Strengths and limitations

This study examined the association between polypharmacy and hospitalization due to a fall in a nationally representative sample of non-institutionalised individuals in England. The use of medication data collected by a nurse, and hospital administrative data, is less susceptible to recall bias. Moreover, we considered the number of long-term conditions from which participants suffered and were able to adjust for these in our analyses. Lastly, we used a competing risk analysis strategy to consider mortality as a competing event.

The main limitation of our study is that the information on medication was collected for the first time in 2012/2013; it would have been preferable to have multiple time points of medication records to establish whether the duration of polypharmacy had an impact on the risk of being admitted to hospital due to a fall. We were able to investigate the number of medications prescribed, but unfortunately, we were not able to explore the nature of these medications, since the specific drug name was often not available.
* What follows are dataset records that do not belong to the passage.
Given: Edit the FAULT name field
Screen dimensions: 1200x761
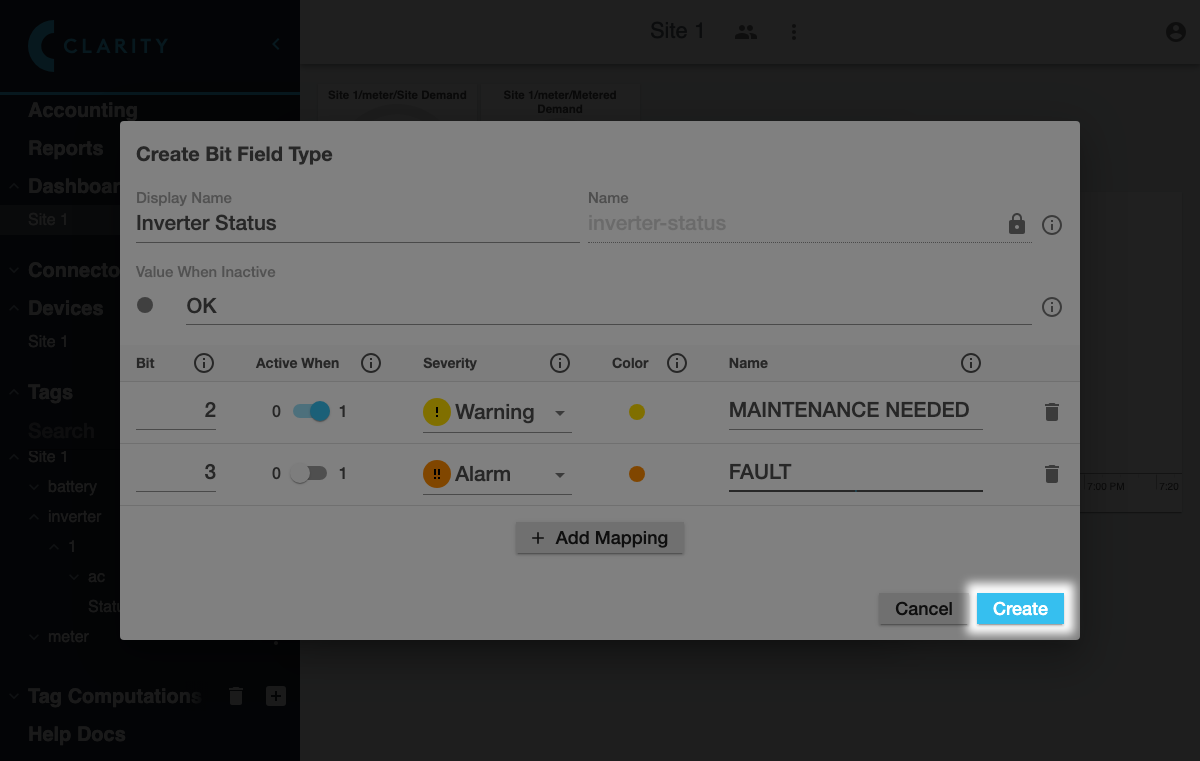Looking at the screenshot, I should (x=854, y=472).
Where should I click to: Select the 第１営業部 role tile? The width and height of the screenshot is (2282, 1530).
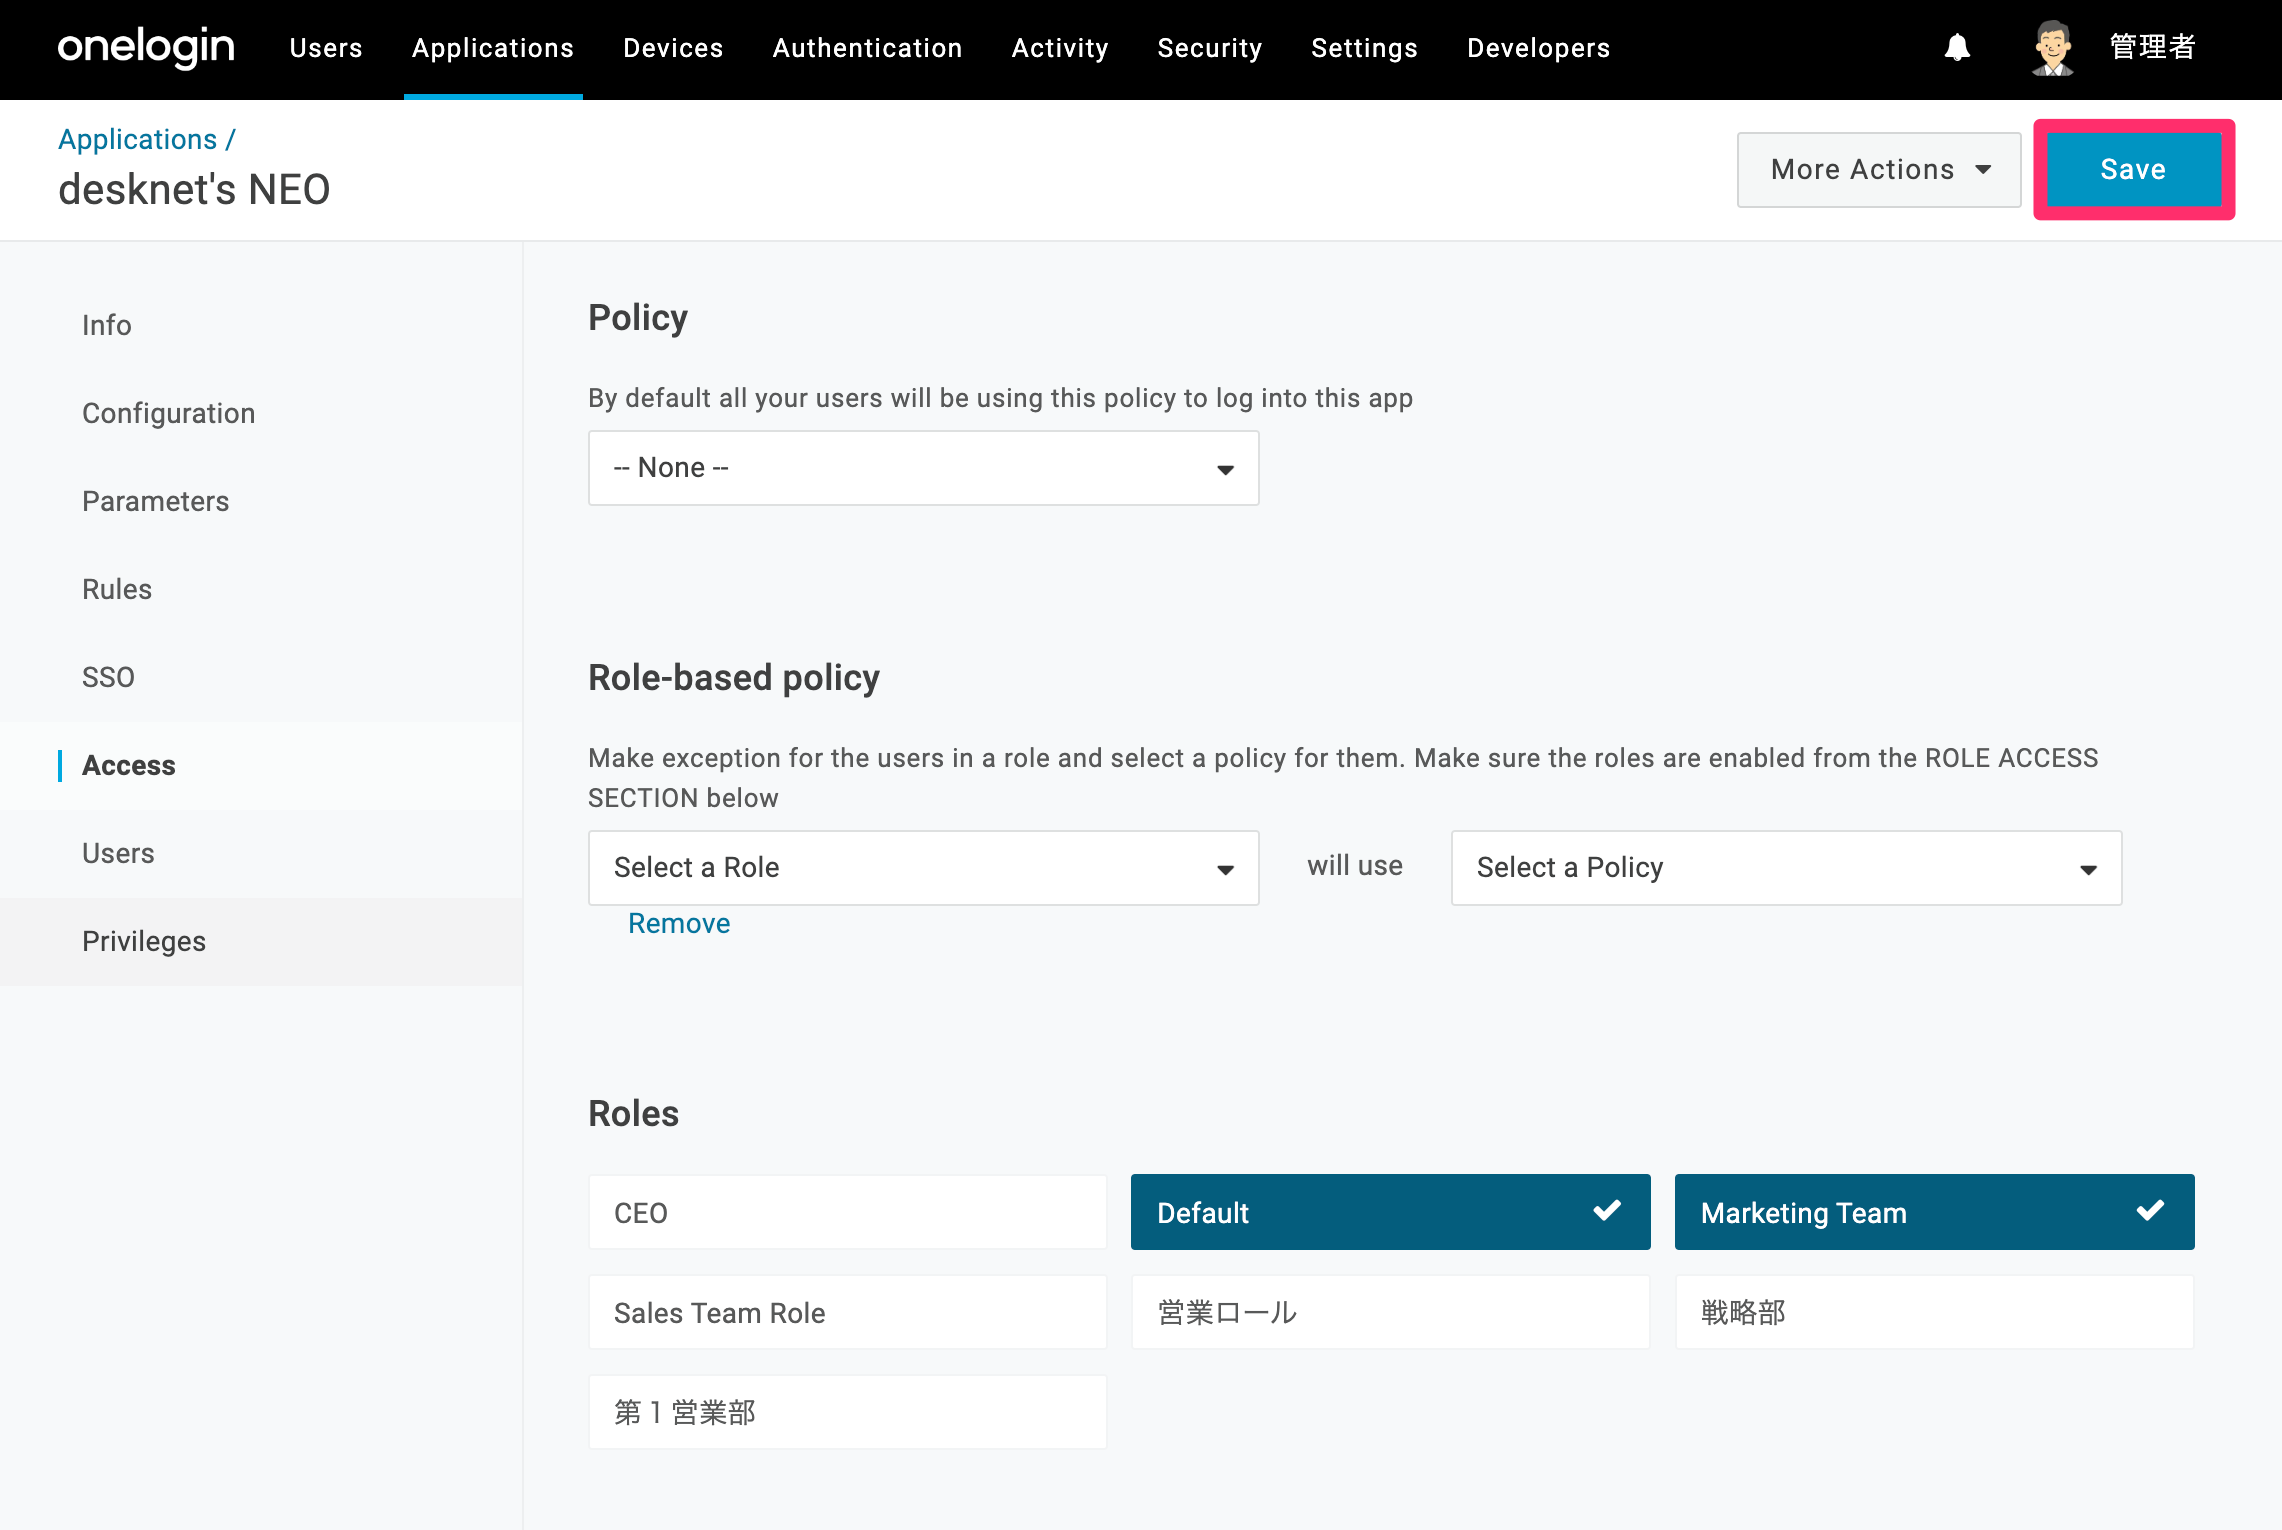848,1412
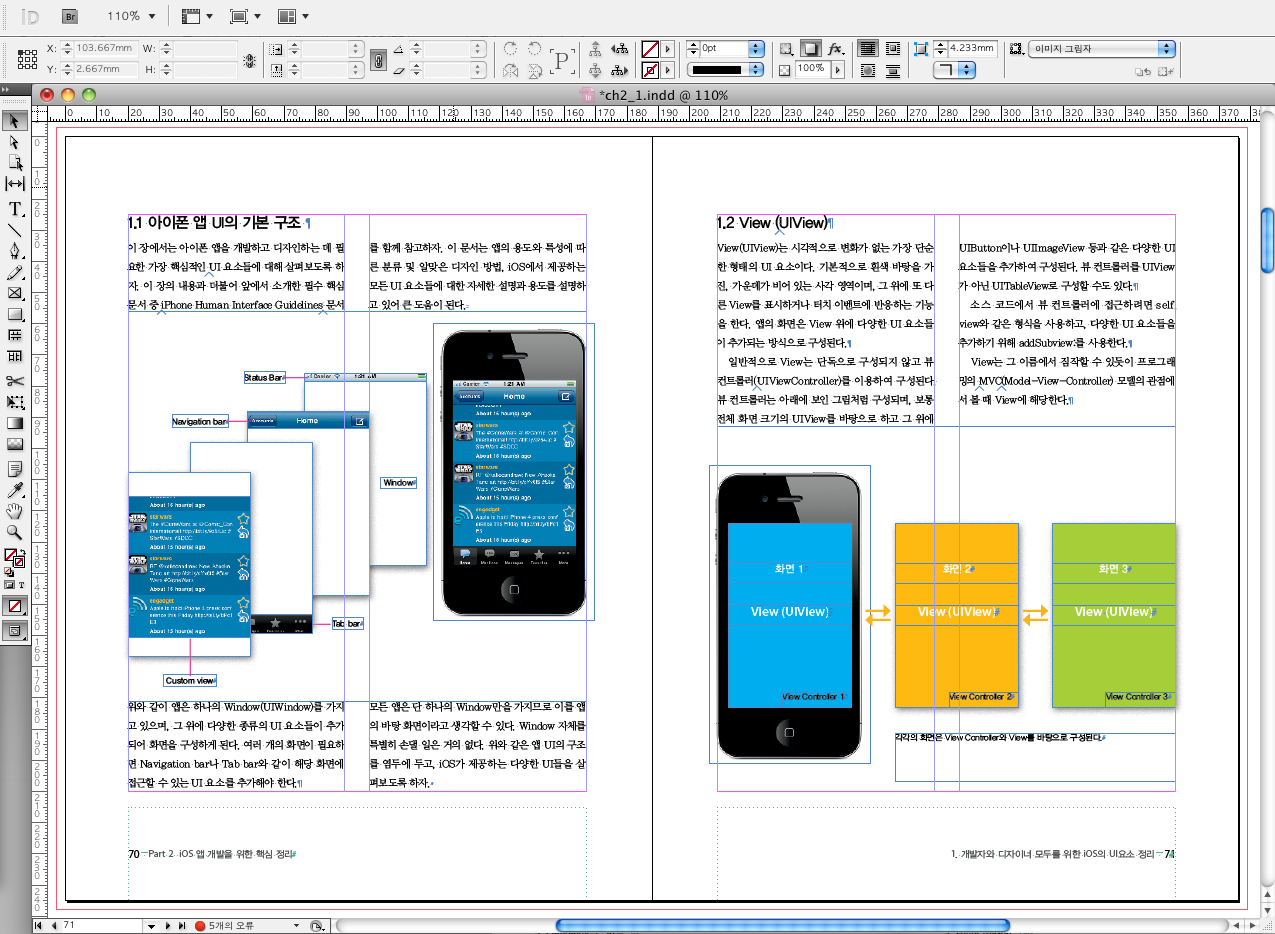Open the 110% zoom level dropdown
The width and height of the screenshot is (1275, 934).
[151, 16]

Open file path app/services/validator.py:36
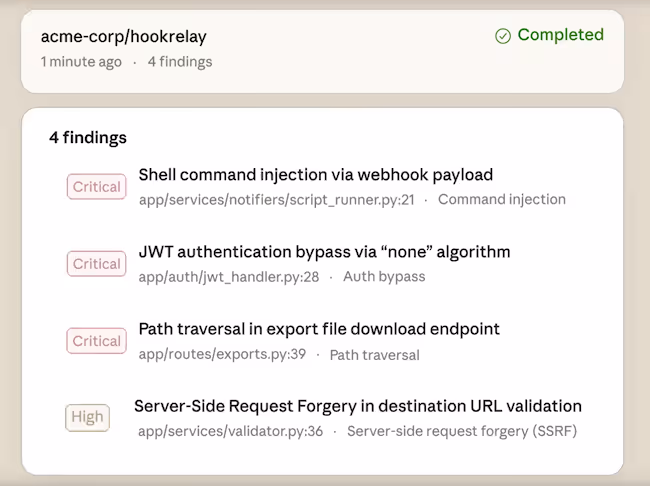point(228,431)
We were also not able to test common drug-drug interactions directly, [29] such as with antihypertensive, diuretics and selective serotonin reuptake inhibitors (SSRIs) [30]. Potentially serious drug-drug interactions have been reported in drugs recommended by clinical guidelines for different long-term conditions, such as cardiovascular diseases, type 2 diabetes, depression and dementia [29, 31]. Severe drug-drug interactions could happen between SSRIs and serotonin–norepinephrine reuptake inhibitors or between beta-blockers and certain antiarrhythmic agents; we cannot entirely exclude that these interactions occurred in our sample [29, 31]. Future studies should examine specific drug-drug interactions in detail [31].

An additional issue is that the assessment of polypharmacy was based on the long-term medications that were being taken by participants at the time of the nurse visits. Although excluded medications were primarily painkillers, a small proportion of antihistamines, both sedating and non-sedating types, were also excluded. Furthermore, we do not have information about whether the medication prescribed changed over the follow-up period. People might also have taken other medications acutely that might have provoked problems with balance and increased risk of falls.

It is also possible that the risk of falls may be increased by strong doses of FRIDs, but we did not have information on medication dosage. Finally, although we used a wide range of confounders, some residual confounding might exist. For example, we could not adjust for objective measures of physical functioning since those were collected only among those aged 60 and over.

Conclusions

In conclusion, we found that the risk of hospitalization due to a fall increased with polypharmacy status. The increased risk was apparent among those reporting polypharmacy and heightened polypharmacy, but also among those reporting the concurrent use of 1–4 medications. It is advisable that drug prescriptions in older people be revised on a regular basis, and that the number of medications should be kept to the minimum possible as it might reduce the risk of fall-related hospital admissions.